> _Excerpt provided_:
Worker Nodes
Worker nodes can be manually added or removed from provisioned and managed clusters. Watch a video showcasing how worker nodes can be Added and Removed from a managed Kubernetes cluster.
Manually Provisioned Clusters¶
For manually provisioned clusters, the controller does not have the ability to provision or deprovision VMs/instances on the infrastructure.
Supported Environments¶
Ensure you have reviewed the supported environments before proceeding.
Important
Both Windows and Linux-arm64 based worker nodes can be added during cluster provisioning, as long as there is at least one Linux-amd64 based master/worker node already provisioned
Add Worker Nodes¶
- Create required VMs or instances
- Login into the Web Console
- Select the cluster and click on nodes
- Click "Add Node" and Follow the Node Installation Instructions to install the bootstrap agent on the VM
- Configure and approve the node so that it can be joined as a worker node to the cluster.
Users can optionally enable "auto approval" for new worker nodes to join the cluster. To do this, enable the auto approval "toggle" in the cluster detail page as shown in the screenshot below.
- Click on "Provision" and confirm to start adding this node as a worker node to the existing cluster
- Once the node is provisioned, it will join the cluster with the worker role
Auto Provisioned Clusters¶
For "auto provisioned" clusters, the controller will automatically provision the necessary instances for the worker nodes. For manually provisioned clusters, customers need to run the bootstrap agent (conjurer) to attach it to the cluster.
Add Worker Nodes¶
- Login into the Web Console
- Select the cluster and click on Nodes tab. Here you can view a visual representation displaying the count of nodes categorized by their respective statuses and k8s version of each node (highlighted in different colors)

> _Raw data_:
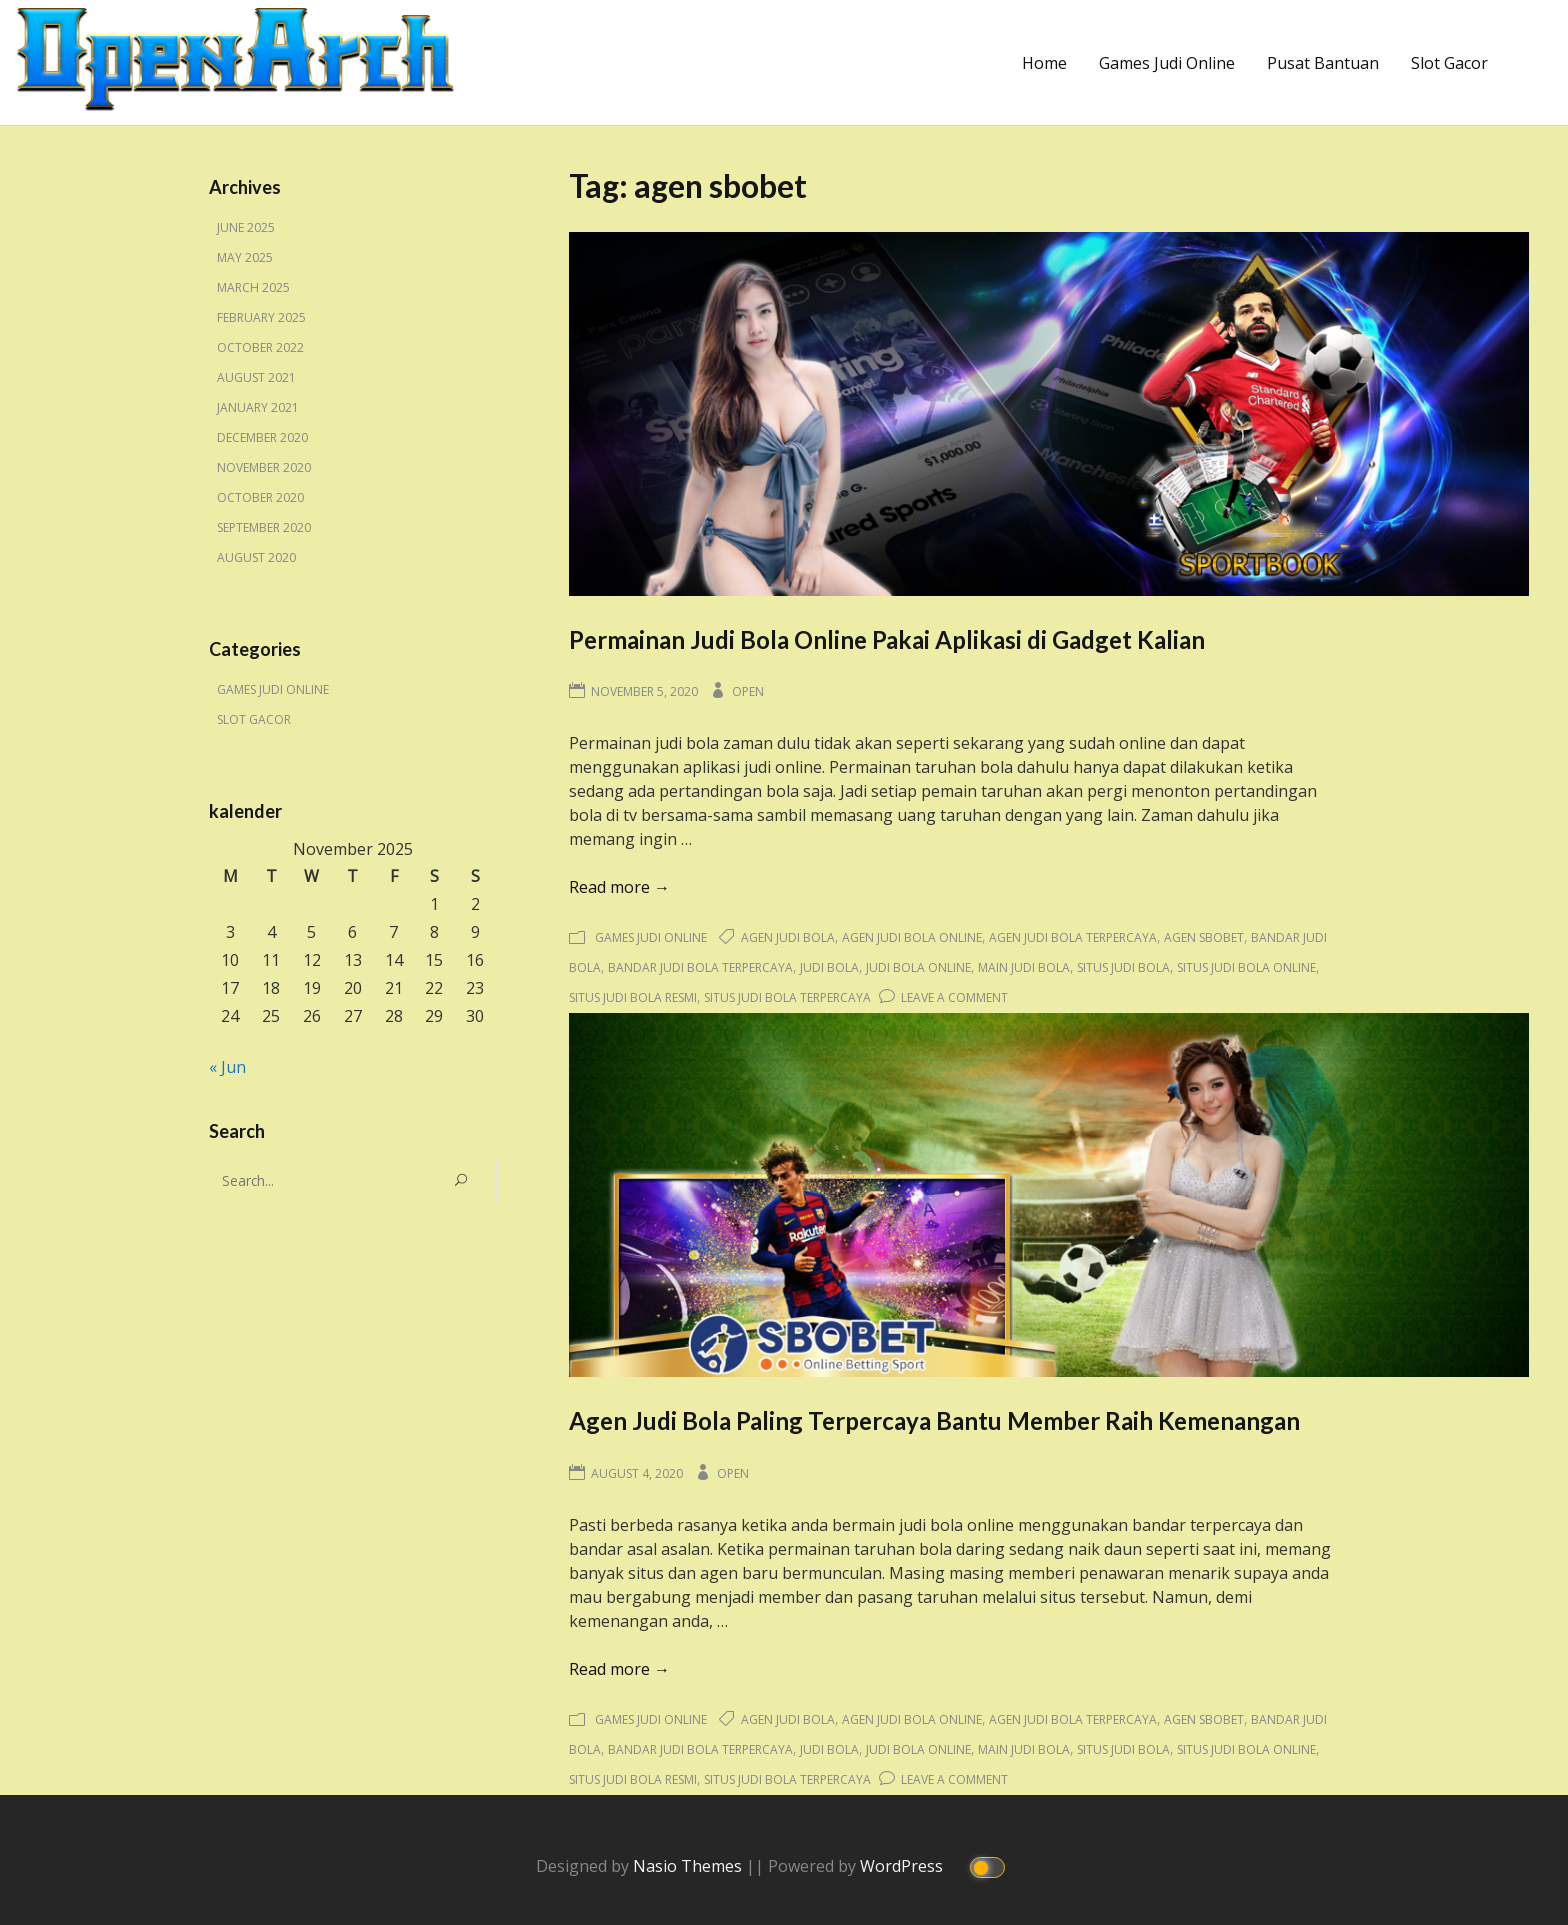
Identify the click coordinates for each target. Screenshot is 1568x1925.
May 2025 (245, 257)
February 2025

> _Exercise task_:
Please carry the worker nodes guide forward from the point where it stops. The listing plays no part in this.

> _Expected output_:
- Click on "Add Nodes" and follow the Node Installation Instructions to install the bootstrap agent on the VM
Once the new nodes are added, the initial status of a new node before approval is Discovered. Enabling the auto-approval option will change the node status to Approved (as depicted below). Conversely, with the option disabled, the node status will remain as Discovered.
- Click Provision Approved/Failed Nodes button to provision all the Approved/ Provision Failed / Pretest Failed worker nodes simultaneously
Important
If the approval process fails for a node, it is automatically retried when an add operation is triggered for another node, with failures typically caused by connectivity issues
You can view the list of nodes that are ready for provisioning.
- Click Continue
Now you can see the provisioning status as show below
Important
It can take approximately 5 minutes for new worker nodes to become available because of the time required to instantiate new instances.
Once the worker nodes are successfully provisioned, the status changes to Ready
When all nodes have been provisioned, and there are no pending nodes for provisioning, the Provision Approved/Failed Nodes button will not be available on this page.
If a cluster provisioning is ongoing with 10 nodes (1 Master and 9 workers) and some worker nodes encounter provisioning failures, re-triggering the process will exclusively address those specific workers that had issues before. This behavior applies specifically to Day 0 scenarios involving worker node provisioning failures and does not extend to cases where Master Node Provisioning fails, especially in a High Availability (HA) setup with multiple master nodes.
Cordon/Uncordon UX
Cordon/Uncordon/Drain Nodes¶
Management of node scheduling through the controller UI allows the users to quickly change the status of worker nodes:
- Click the ellipsis button of a specific node
- To mark node(s) as unschedulable, select Cordon and Yes
- To mark the node(s) as schedulable again, allowing new pods to be assigned to it, select Uncordon and click Yes
- To drain the node and remove all the running pods, select Drain and click Yes
Refer to this page for instructions on how to cordon, drain, or uncordon via the CLI and this page for instructions on how to cordon, drain, or uncordon via the API.
Delete Worker Nodes¶
- Select the cluster and click on Nodes tab
- Click the ellipsis button next to the node you want to delete
- Click Delete and Yes to confirm the deletion
Once the process is kicked off, the controller will perform the following steps automatically
- Drain the node by rescheduling pods on other nodes
- Terminate the instance on AWS
- Remove the instance from AWS
Important
For manually provisioned clusters, it is the customer's responsibility to deprovision the VM or Instance after deleting the worker node from the cluster.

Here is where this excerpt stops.